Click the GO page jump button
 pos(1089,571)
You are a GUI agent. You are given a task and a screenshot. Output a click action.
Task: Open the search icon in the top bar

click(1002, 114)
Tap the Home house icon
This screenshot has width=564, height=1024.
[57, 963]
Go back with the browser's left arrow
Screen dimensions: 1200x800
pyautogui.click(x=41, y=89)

## [WORK ITEM]
Print each line of the data exactly. Keep all of it.

## [ANSWER BOX]
Click the GO page jump button
 pos(1089,571)
You are a GUI agent. You are given a task and a screenshot. Output a click action.
Task: Open the search icon in the top bar

click(1002, 114)
Tap the Home house icon
This screenshot has width=564, height=1024.
[57, 963]
Go back with the browser's left arrow
Screen dimensions: 1200x800
pyautogui.click(x=41, y=89)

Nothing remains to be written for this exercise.